_YOUR TASK:_ Search the data for the string "agent", and report each line where it is found.

_INFORMATION PROVIDED:_

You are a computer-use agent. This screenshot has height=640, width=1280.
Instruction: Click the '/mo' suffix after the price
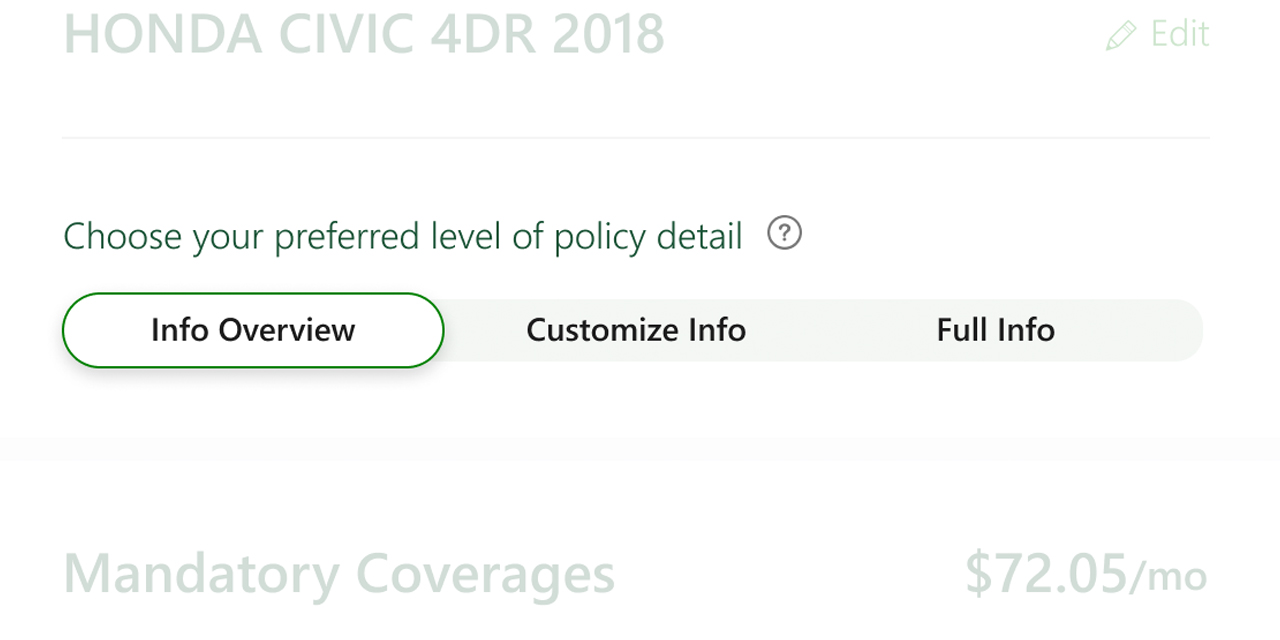[x=1168, y=576]
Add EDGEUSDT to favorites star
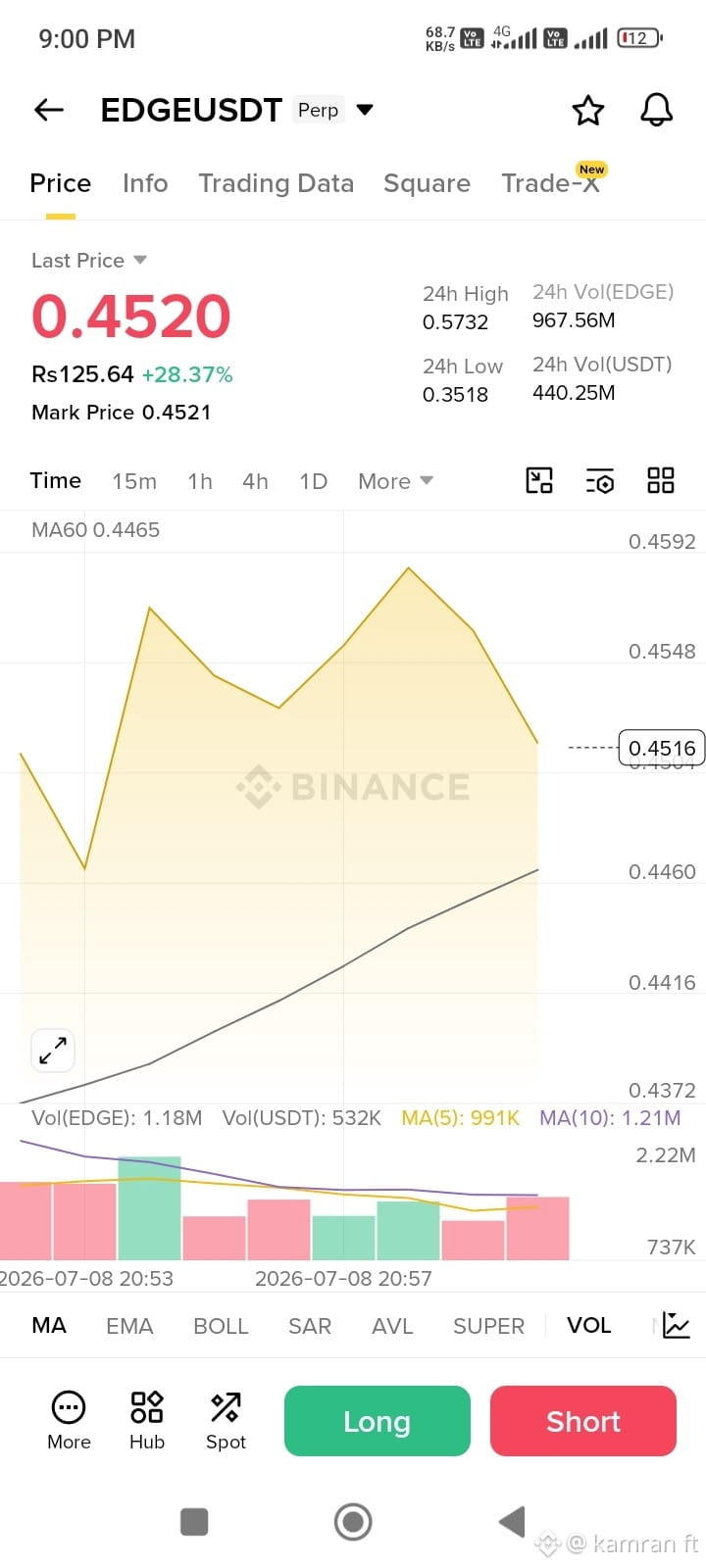This screenshot has height=1568, width=706. [x=588, y=110]
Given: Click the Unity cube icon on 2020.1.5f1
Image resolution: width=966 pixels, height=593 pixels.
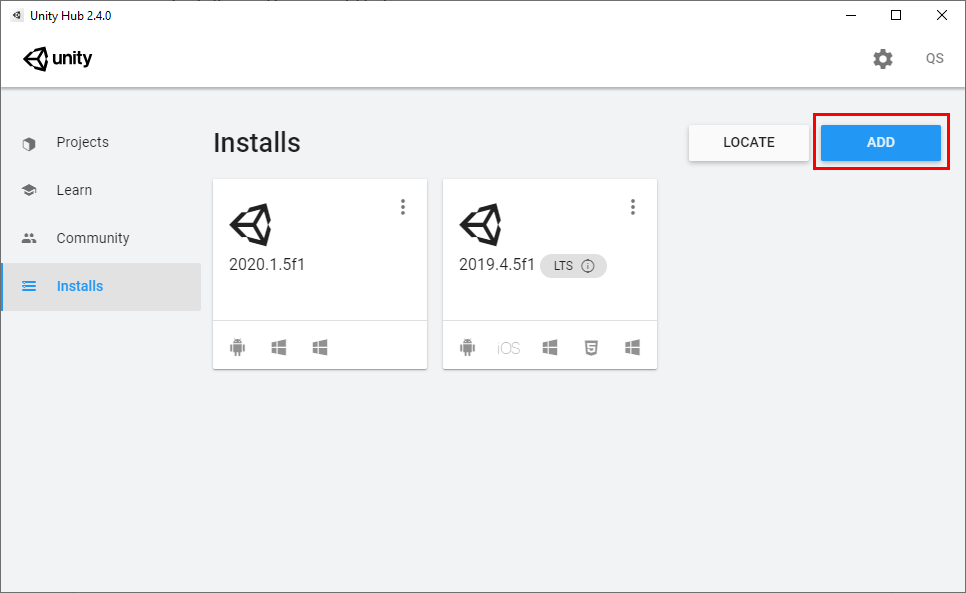Looking at the screenshot, I should tap(250, 225).
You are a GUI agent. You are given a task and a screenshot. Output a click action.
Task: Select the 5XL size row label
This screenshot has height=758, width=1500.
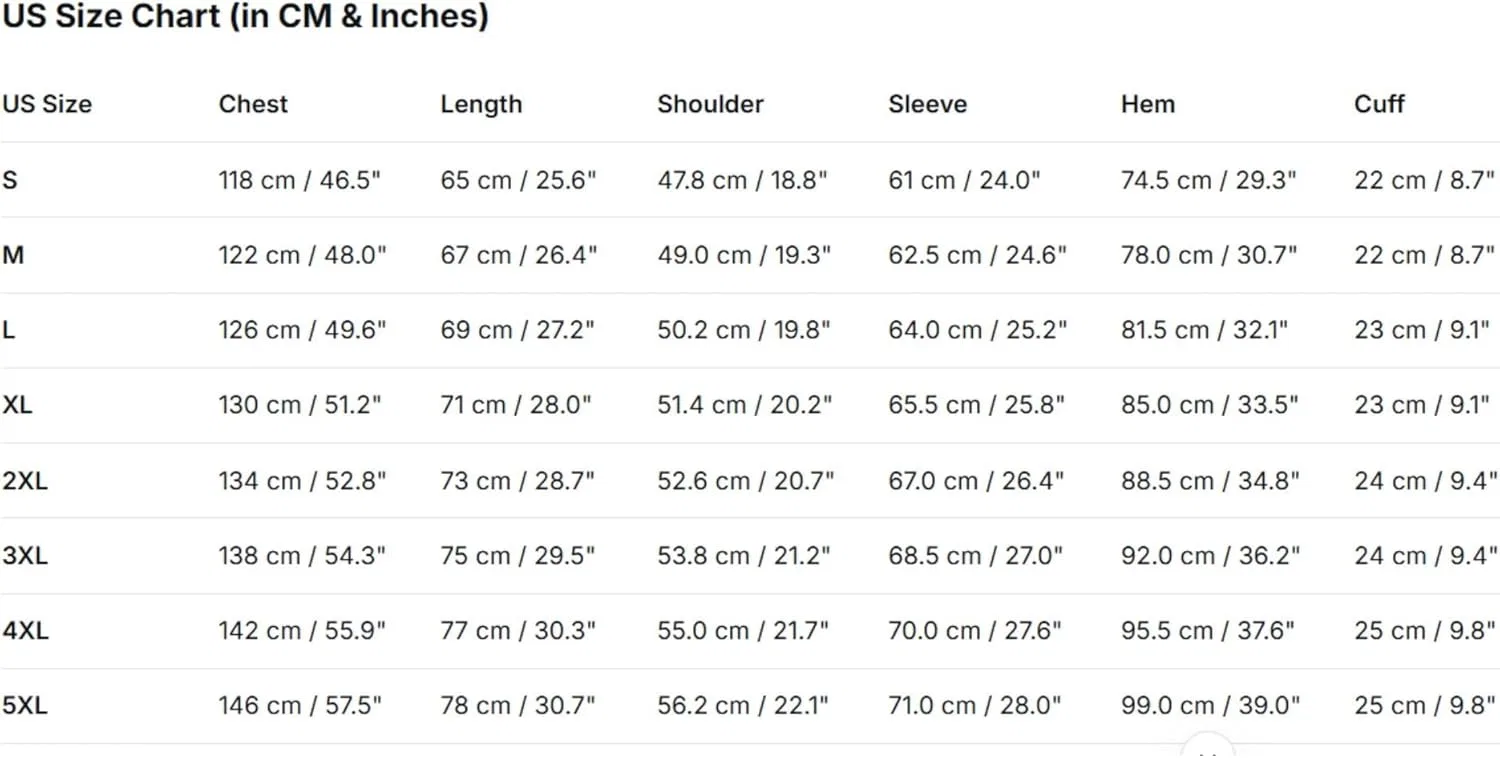[x=25, y=706]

_RESULT OF THE EXERCISE:_
You are a computer-use agent. This screenshot has height=640, width=1280.
You are a GUI agent. You are given a task and a screenshot. Output a click action.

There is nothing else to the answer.